We killed big data, agile, algorithmic, and digital transformation, but story felt like it had a chance. It’s hallowed. Time-honored. And yet: storymaking, storynomics, storyselling, storycasting, storification. Junior executives with quote fingers asking so what’s the “story” with a printed social media post crinkled in their fist. Someone somewhere combined story and strategy into storygy and presumably still has a job.
What we meant this whole time was narrative intelligence. It was always there, just buried under a watchword fad.
We were all raised on a curriculum of narrative intelligence. Even as a child, you sensed when the movie was nearing its end. You knew when a joke was set up wrong. You could tell when the TV ad missed a beat. That’s not a skill you acquired in a workshop. It’s part of our shared humanity.
So why would we give it short shrift when it’s our turn to relay something?
Russian formalist narratologists broke story into two components: the fabula (the information) and the syuzhet (the way it’s organized).

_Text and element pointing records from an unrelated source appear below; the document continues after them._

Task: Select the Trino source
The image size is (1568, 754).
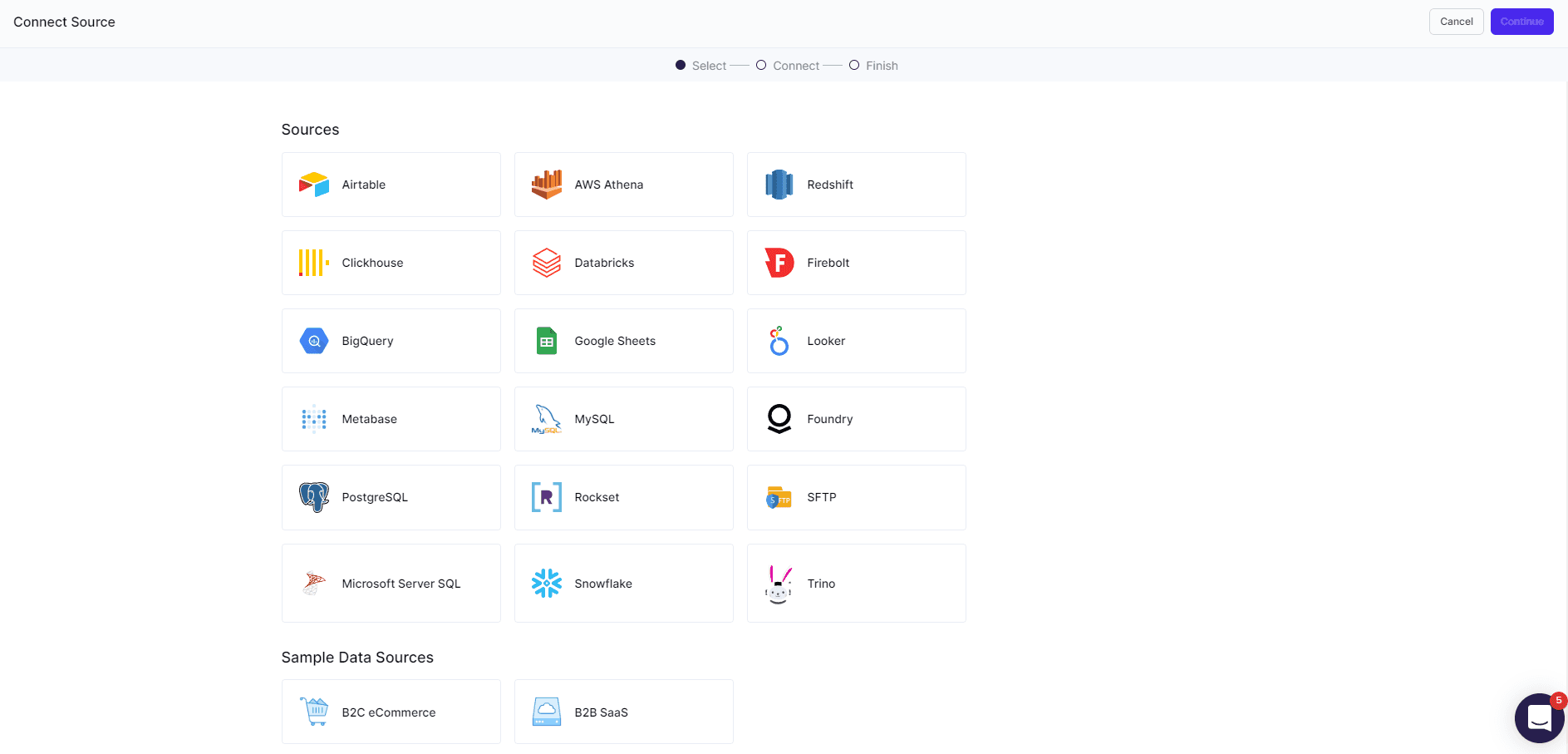Action: 856,583
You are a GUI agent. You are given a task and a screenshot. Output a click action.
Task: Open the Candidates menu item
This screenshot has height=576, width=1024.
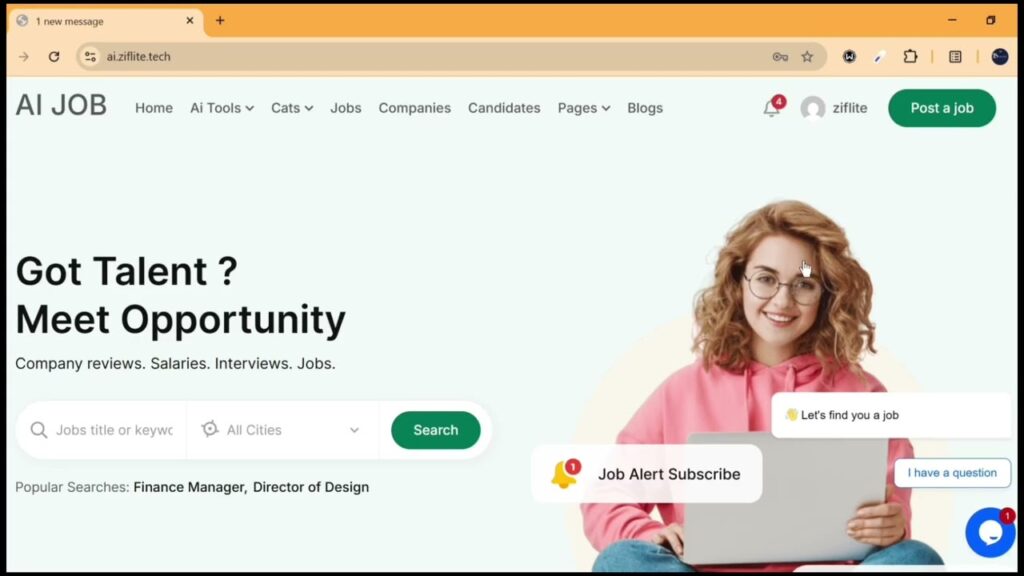(x=504, y=108)
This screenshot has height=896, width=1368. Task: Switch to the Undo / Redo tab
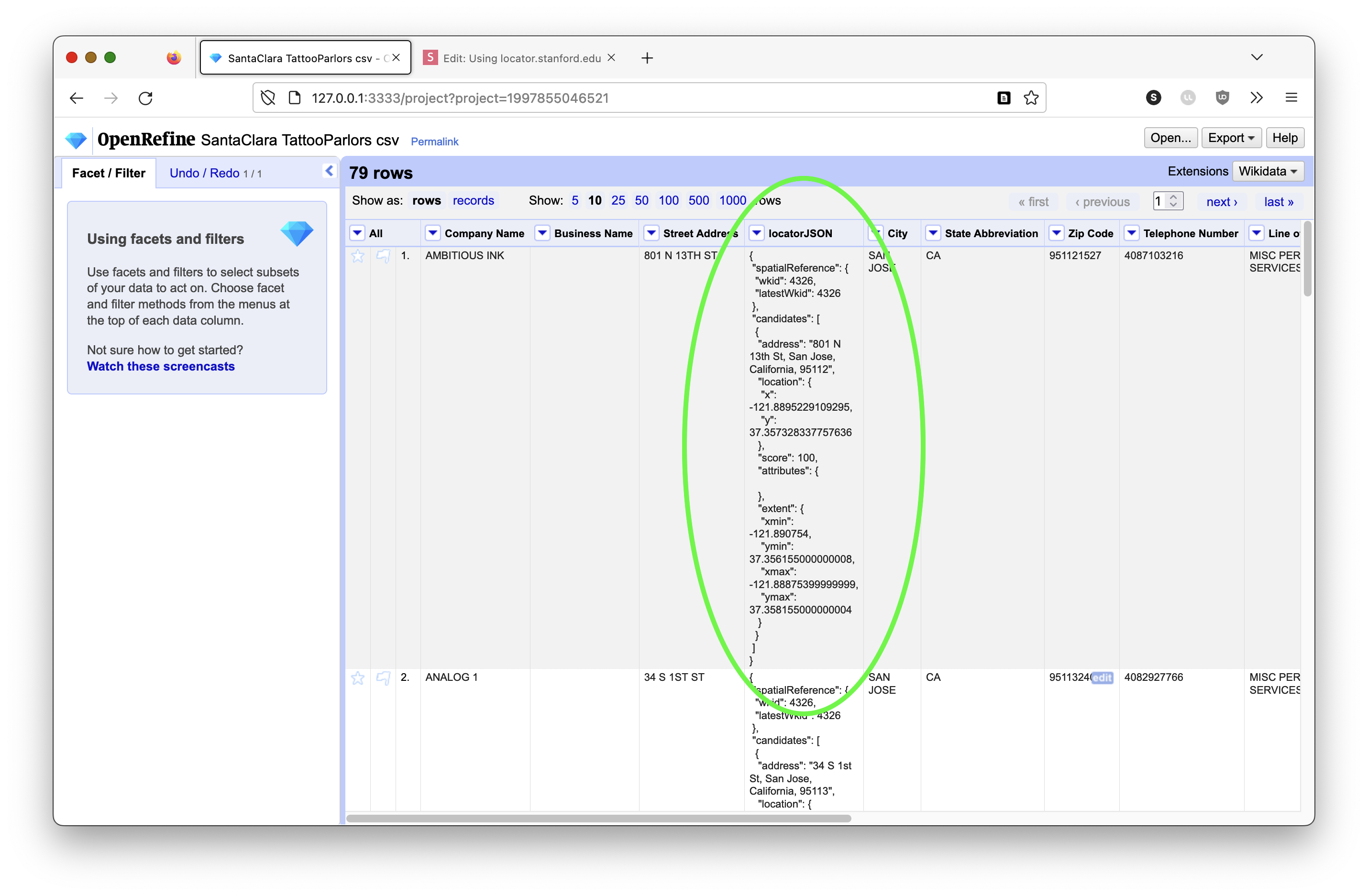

Whether it’s a data summary or a stirring keynote, storytelling is the story and the telling. You already understand both intuitively, but the fad gave people permission to say story without doing the work.
The work is unglamorous, non-negotiable, and straightforward as hell: choose what you want to say and how you’re going to say it. This isn’t poetry; it’s strategy, and you’ve been taught all your life how to decide.
If the buzzwords have distracted you, it’s time to get back to your roots.